Opponents of the proposed Ground Zero mosque in New York accept proponents’ right to build there, but correctly point out that having a right to do something doesn’t make it the right thing to do.  According to Robinson, however, opponents are guilty of “lies, distortions, jingoism, xenophobia.”  Robinson also claims that “opportunistic” mosque opponents “obviously do not” understand that “we have a Bill of Rights that protects our freedoms against the whims of public opinion.”

That was Robinson on Tuesday, August 17 – just last week.

Fast forward one week, and Robinson is singing a different tune.  Perhaps what remained of his intellectual hard drive was wiped clean.  In his commentary today, Robinson labels Glenn Beck’s “Restoring Honor” rally this weekend on the national mall in Washington, D.C. an “in-your-face” event, and says it “is obviously intended to be a provocation.”   And just like the mosque opponents he demonizes, he suddenly emphasizes the difference between having a right and doing what’s right:

Let me state clearly that Glenn Beck has every right to hold his absurdly titled ‘Restoring Honor’ rally on Saturday.  But the rest of us have every right to call the event what it is:  an exercise in self-aggrandizement on a Napoleonic scale.”

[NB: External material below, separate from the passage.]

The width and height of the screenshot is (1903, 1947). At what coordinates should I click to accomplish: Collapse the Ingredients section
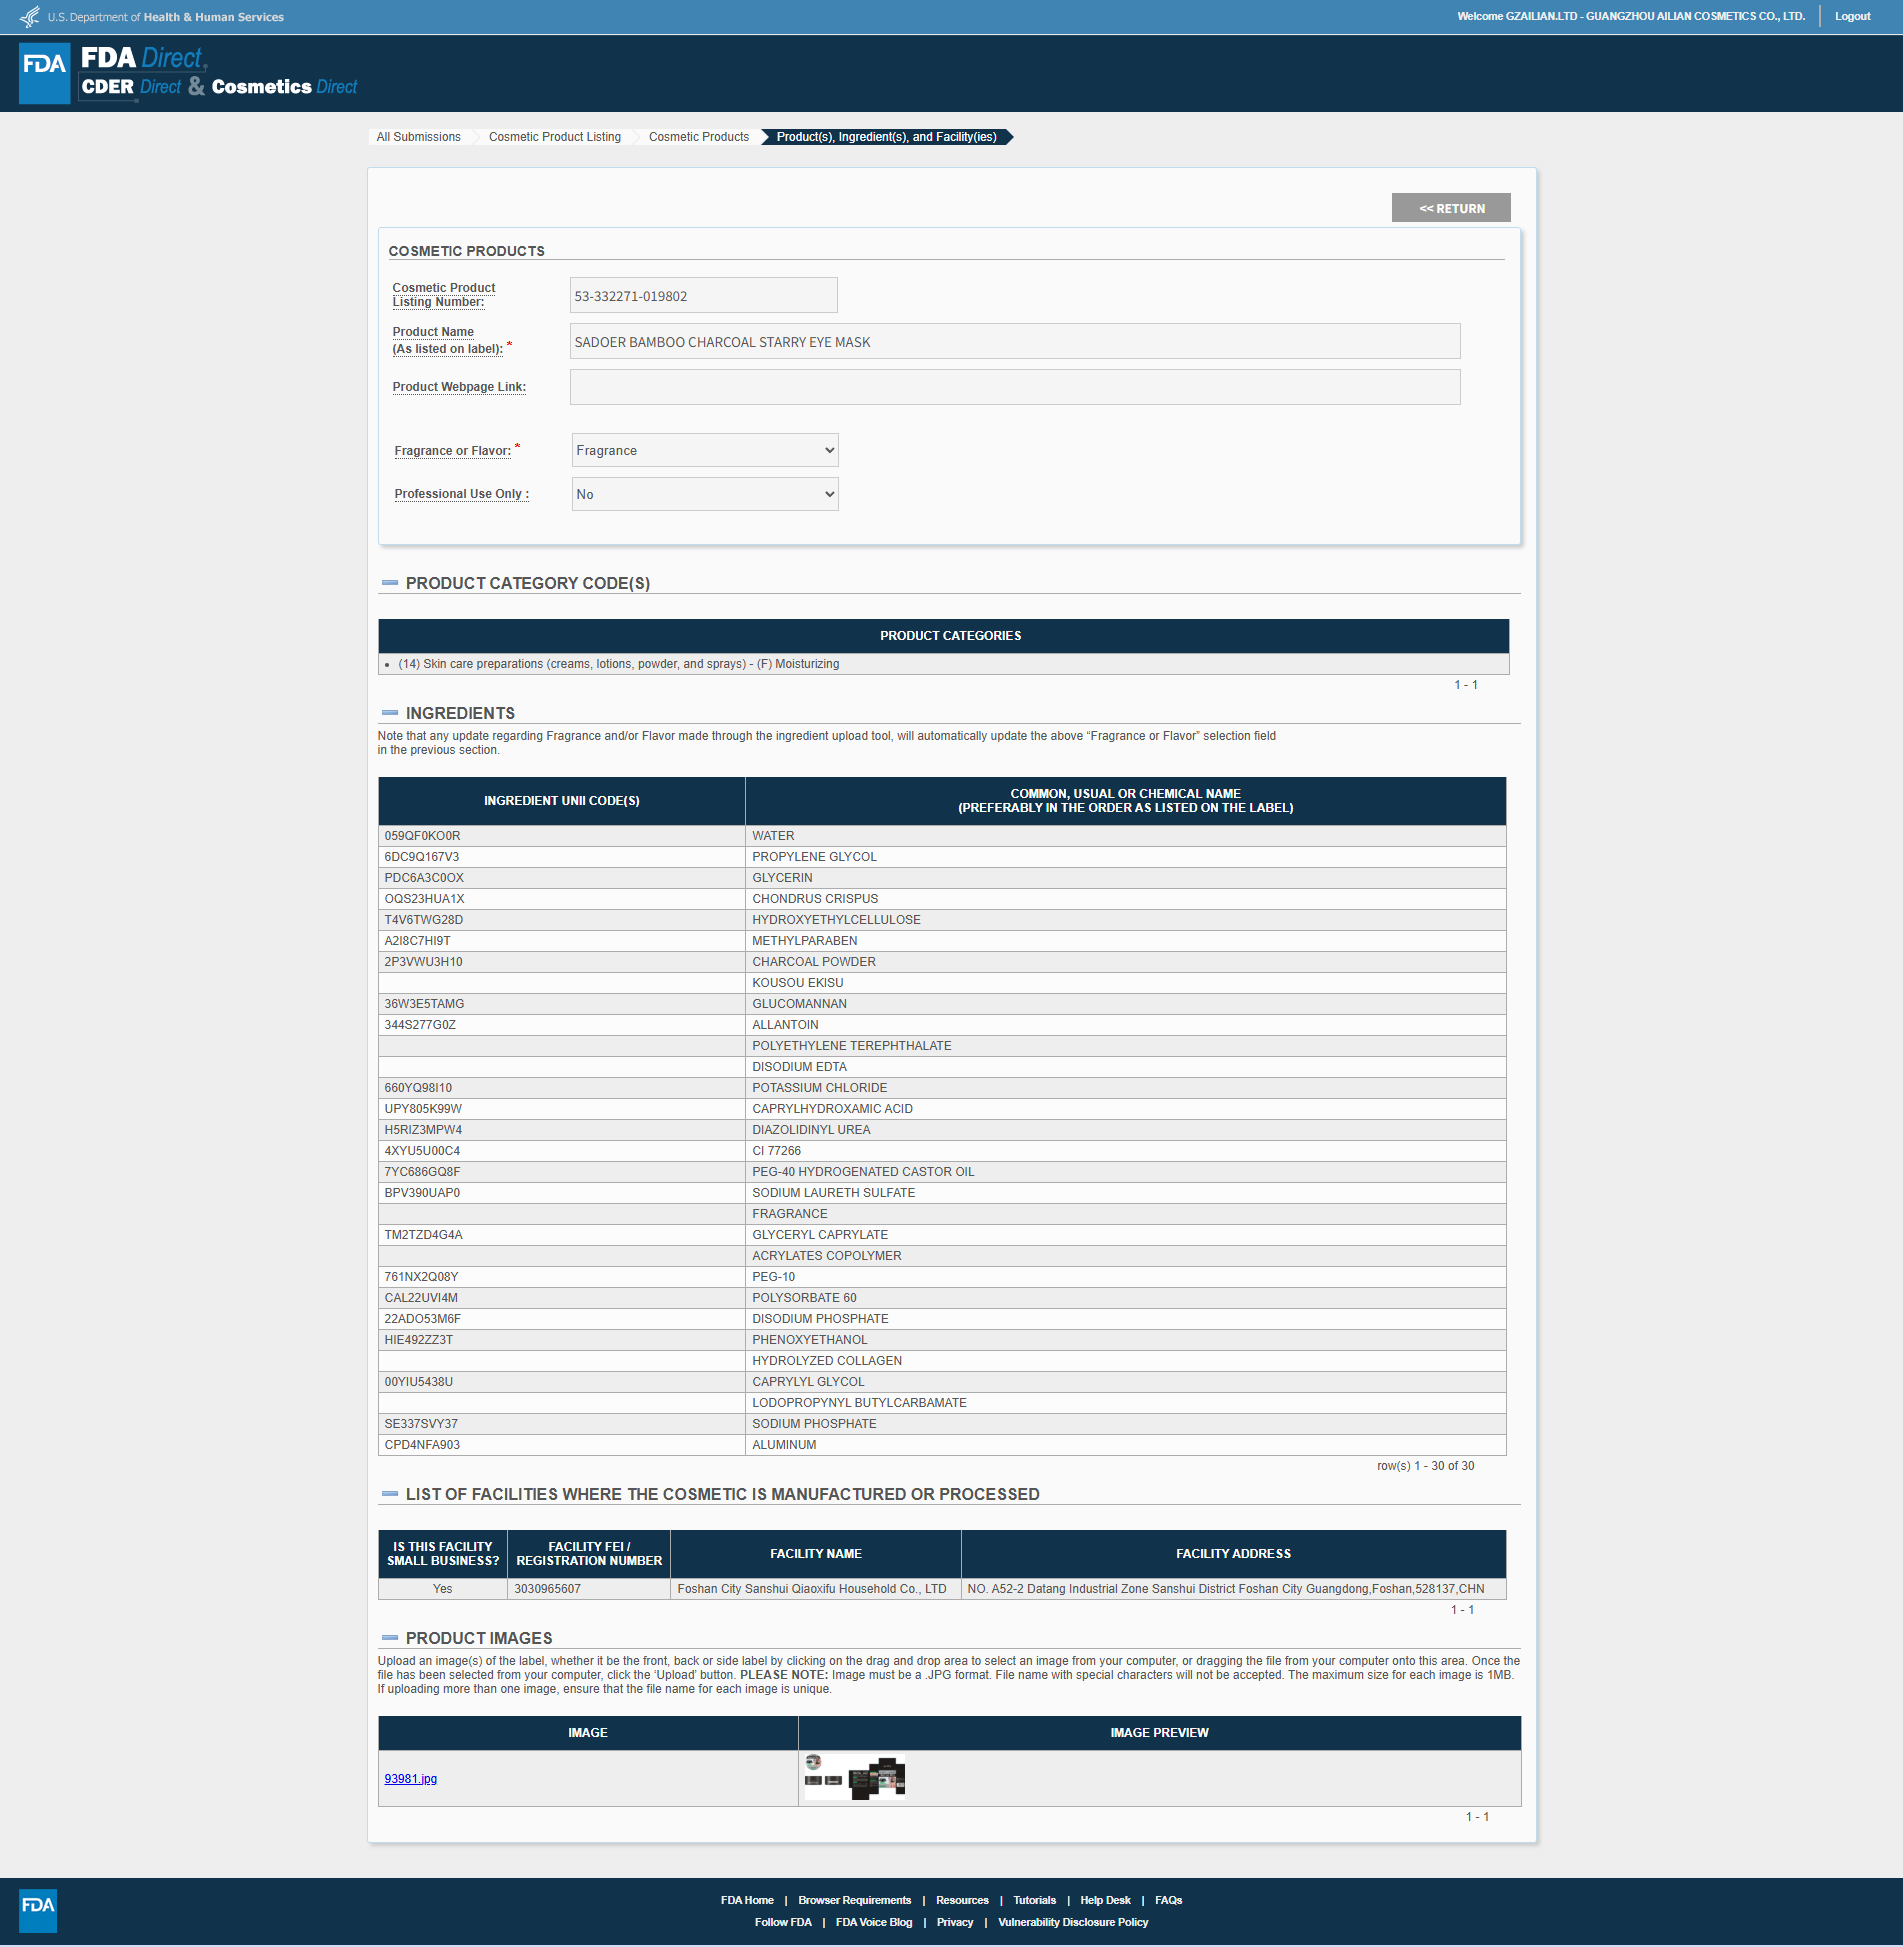pyautogui.click(x=390, y=713)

Obviously, Robinson’s substantive critique of the Restoring Honor rally is no more rational than his attacks on Ground Zero mosque opponents.  It’s remarkable, however, how quickly Robinson began to distinguish a right to do something versus doing what he considers to be the right thing.  It’s possible, of course, that Robinson suddenly saw the light and understood the folly of his attacks against Ground Zero mosque opponents.  Unfortunately, it’s more likely that he merely suffers from hypocrisy and severe intellectual vertigo.